You can test the API using the Postman collection below:

Postman Collection:
https://www.postman.com/myselfmdsohail-1533277/querymind/request/52316234-72d3d142-83e7-42c1-881b-73c53ce7d4ad/?action=share&creator=52316234&ctx=documentation

Running the Backend Locally

Create a virtual environment (recommended):
```
python -m venv .venv
```
Activate the virtual environment:
- On Windows: .venv\Scripts\activate
- On Linux/macOS: source .venv/bin/activate
Install the required packages — Install the packages listed in requirements.txt (ensure your venv is activated so they install into the virtual environment).
Start the FastAPI server with Uvicorn:
```
uvicorn main:app --reload
```

Routes

Route	Method	Use
`/v1/api/query`	POST	Send a natural language question; backend generates SQL, runs it on MySQL, and returns an LLM answer.

Payloads

POST `/v1/api/query`

Body

{
  "query": "What electronics items cost less than 50 dollars?"
}

The backend uses few-shot examples (selected by semantic similarity from a Chroma vector store), the MySQL schema, and an OpenAI-compatible LLM to produce SQL, execute it, and format the answer.

Environment Variables

Variable	Description
`OPENAI_API_KEY`	API key for the LLM (OpenAI or compatible endpoint).
`OPENAI_API_BASE`	Base URL for the API (e.g. `https://api.openai.com/v1` or your custom endpoint).
`LLM`	Model name/id (e.g. `gpt-4`, `gpt-3.5-turbo`).
`EMBEDDING_MODEL`	HuggingFace model for few-shot example embeddings (no default in code; set in `.env`; example in `.env.example`: `sentence-transformers/all-MiniLM-L6-v2`).
`db_user`	MySQL user (readonly recommended).
`db_password`	MySQL password.
`db_host`	MySQL host.
`db_name`	Database name.
`db_port`	MySQL port (e.g. `3306`).

Copy .env.example to .env and fill in your values.

Testing: This project was tested using OpenRouter with the model arcee-ai/trinity-large-preview:free.

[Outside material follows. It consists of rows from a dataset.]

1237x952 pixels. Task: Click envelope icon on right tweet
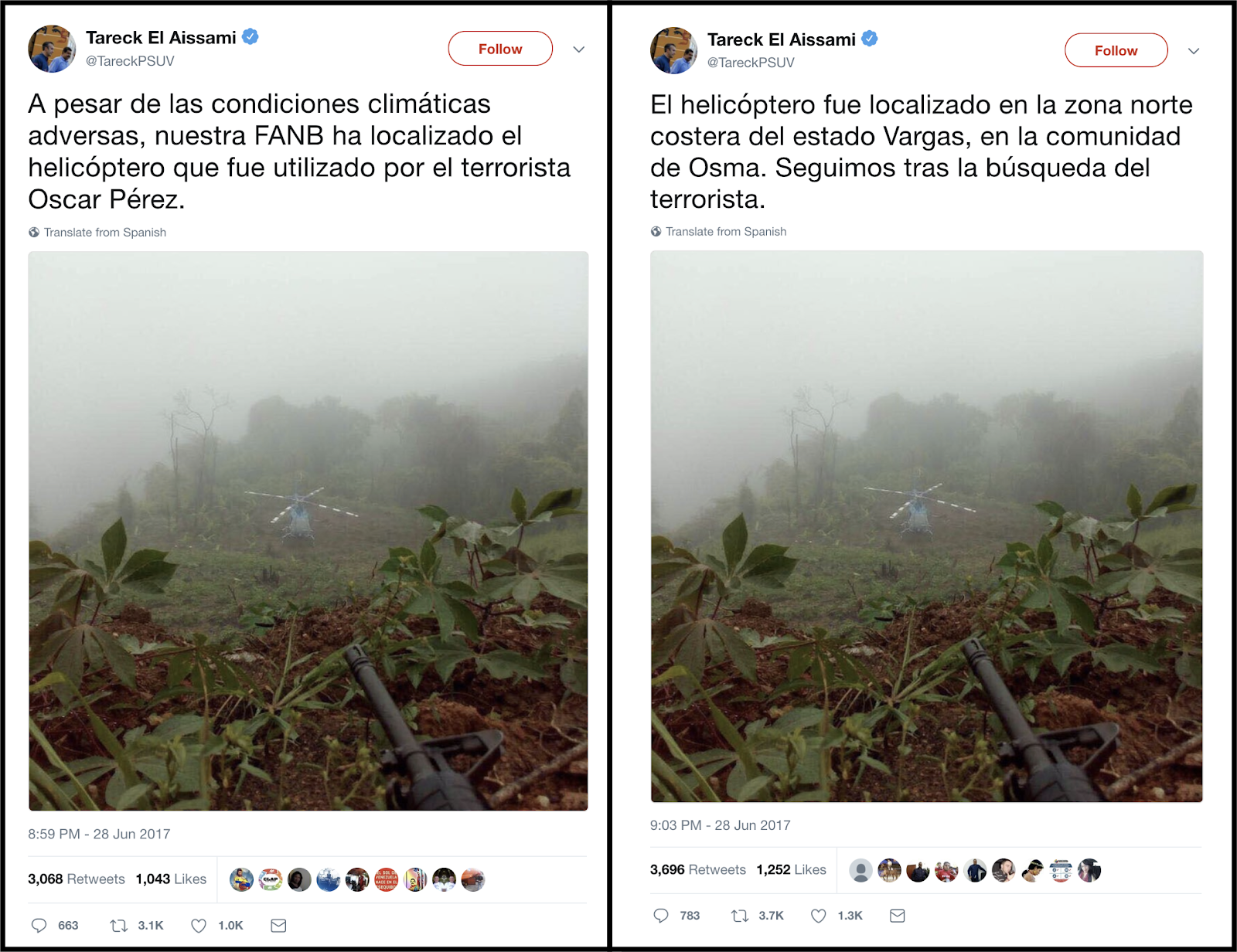click(897, 916)
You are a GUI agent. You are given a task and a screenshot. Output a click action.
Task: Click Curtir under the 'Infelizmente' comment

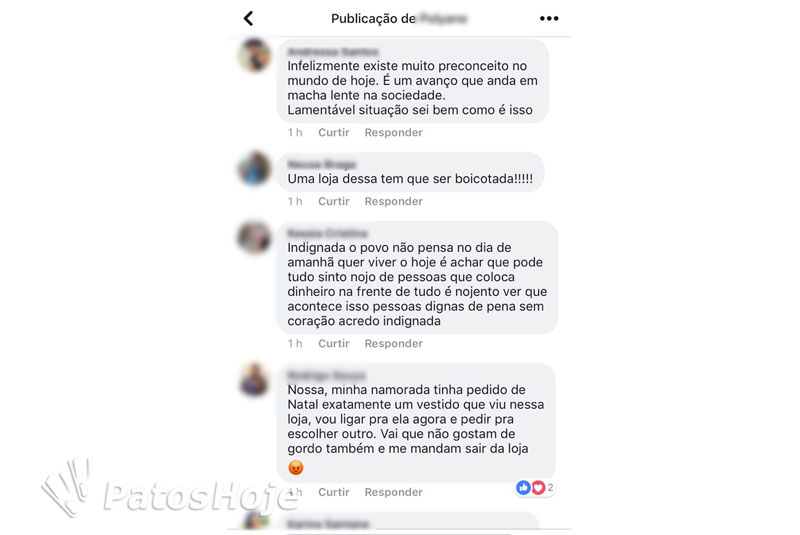[x=334, y=133]
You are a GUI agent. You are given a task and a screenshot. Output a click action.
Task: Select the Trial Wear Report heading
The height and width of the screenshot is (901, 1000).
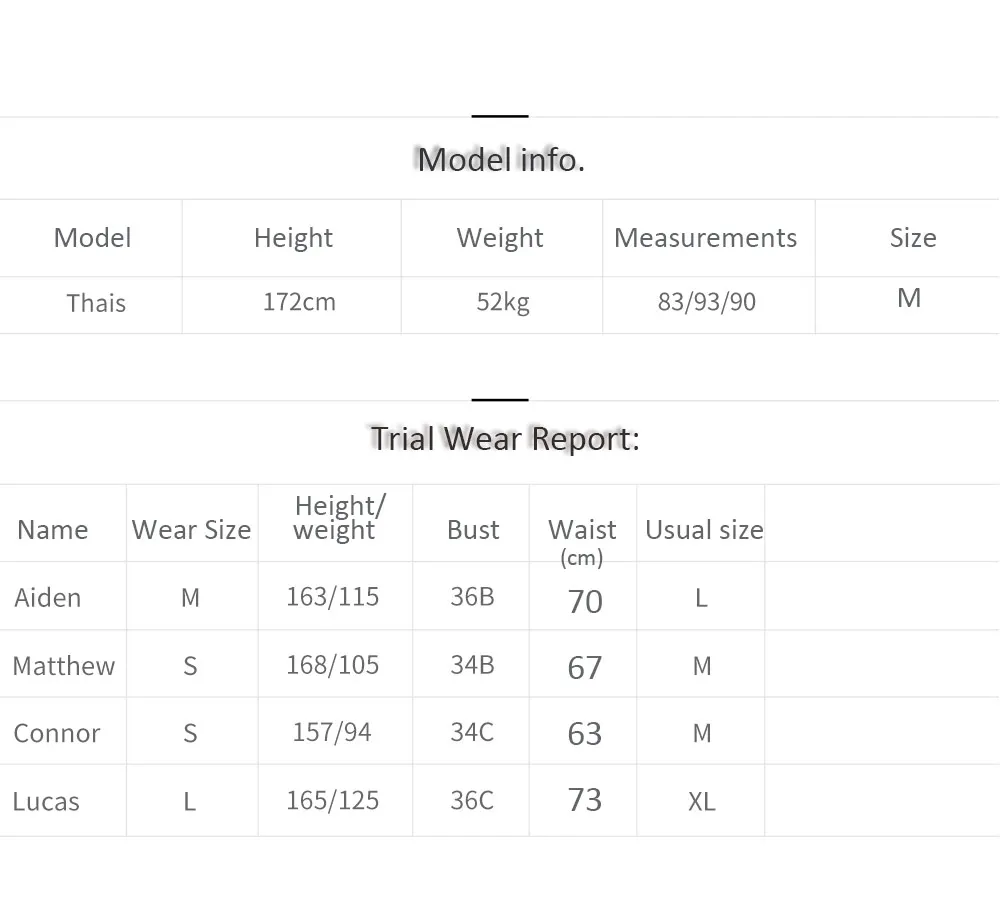tap(504, 439)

Use OpenRouter’s API URL for OPENAI_API_BASE and your OpenRouter API key for OPENAI_API_KEY, and set LLM to arcee-ai/trinity-large-preview:free (or another OpenRouter model).

Sample Table for Experiment

The following table was used by me. You can create it in your MySQL database to try the app as-is:

CREATE TABLE product_inventory (
    id INT AUTO_INCREMENT PRIMARY KEY,
    sku VARCHAR(64) NOT NULL UNIQUE,
    product_name VARCHAR(255) NOT NULL,
    category VARCHAR(255),
    price DECIMAL(10,2) NOT NULL,
    stock INT NOT NULL DEFAULT 0,
    supplier VARCHAR(255)
);

Adapt to your needs: Change the few-shot examples in config/few_shots.py and the system prompt in config/prompts.py to match your schema and use case. Queries and examples should reflect your own tables, columns, and business logic.

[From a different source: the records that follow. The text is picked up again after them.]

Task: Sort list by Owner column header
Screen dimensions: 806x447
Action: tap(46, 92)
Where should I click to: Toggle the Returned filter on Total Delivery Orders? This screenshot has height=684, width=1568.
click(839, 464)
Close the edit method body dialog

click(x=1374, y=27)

Chain-of-Thought & Few Shots (brief)

Chain-of-thought (CoT): The system prompt in config/prompts.py asks the LLM to reason step-by-step (understand the question → identify tables/columns → construct filters → ordering/limits) and output that reasoning before writing the SQL. This improves accuracy and debuggability.
Few shots: Example question–SQL–answer pairs live in config/few_shots.py. The 2 most semantically similar examples to the user’s question are retrieved from Chroma and injected into the prompt so the model can mimic style and patterns (e.g. price ranges, categories, suppliers).

Architecture Notes

Text-to-SQL with few-shot learning — Natural language → SQL via LangChain SQLDatabaseChain and a MySQL-focused system prompt.
Semantic example selection — Few-shot examples are stored in Chroma; the 2 most similar examples to the user question are selected (HuggingFace embeddings).
Retail-oriented prompts — Prompts and examples in config/prompts.py and config/few_shots.py target product name search, categories, price ranges, stock, and suppliers.
Stateless FastAPI backend — Single query endpoint; no auth in the current code (add middleware if needed).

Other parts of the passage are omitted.